Encore un accommodement

Paraissait dans Le Soleil du jeudi 23 novembre l’accommodement de pouvoir porter des petits couteaux dans les avions en partance du Canada. Nous voilà encore embourbés, avec les kirpans, avec la frontière entre le civil et le religieux, et tout cela parce que l’on n’a pas défini, dans la culture canadienne, ce qui relève du civil et du religieux.

On accepte sans discussion ce que certains prétendent être du religieux. C’est là que se situe l’affrontement entre les cultures démocratiques occidentales et certaines autres cultures orientales. Ce qui est religieux en Orient, où se fondent le civil et le religieux, ne correspond pas à la distinction que l’on accorde chez nous entre le civil et le religieux. Certains aspects au Canada ne sont que de la culture religieuse, et non du domaine de la religion comme telle et de là cet affrontement dans la conception du religieux. 

De plus, on peut faire dire ce que l’on veut de la religion. Or, à mon avis, il y a un pas à franchir par les cultures orientales pour adapter leurs croyances culturelles au contexte canadien et non à nos gouvernements à faire toutes sortes d’exercices pour supposément accommoder; on ne fait que reporter le problème à plus tard et ainsi engendrer des situations encore plus difficiles.

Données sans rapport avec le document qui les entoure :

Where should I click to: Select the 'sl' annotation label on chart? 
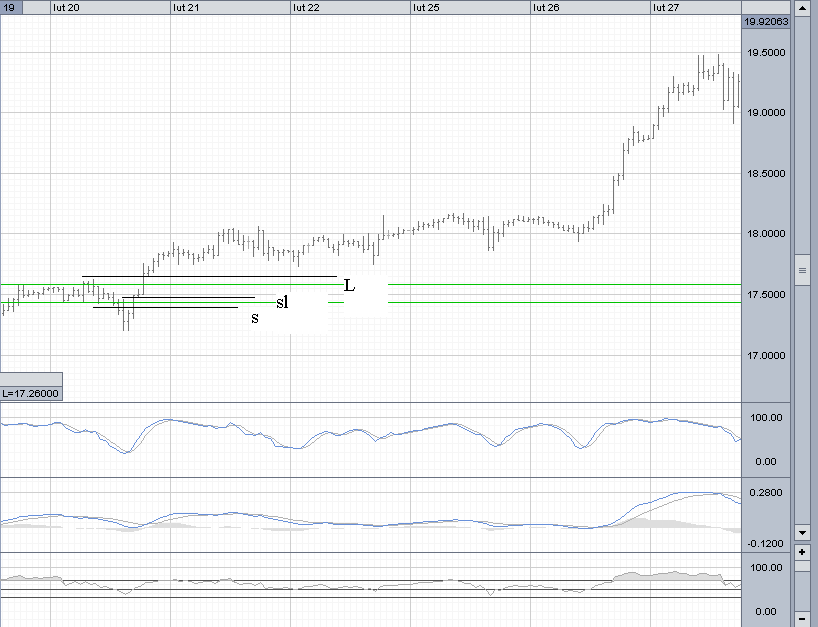(282, 301)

C’est la responsabilité de nos gouvernements de bien établir les valeurs canadiennes, de leur donner la primauté, et en fonction de ces valeurs (et non celles des autres), d’établir la distinction entre ce qui relève de la culture et ce qui relève de la religion. C’est à nous de faire respecter nos valeurs qui définissent ce que c’est d’être Canadien.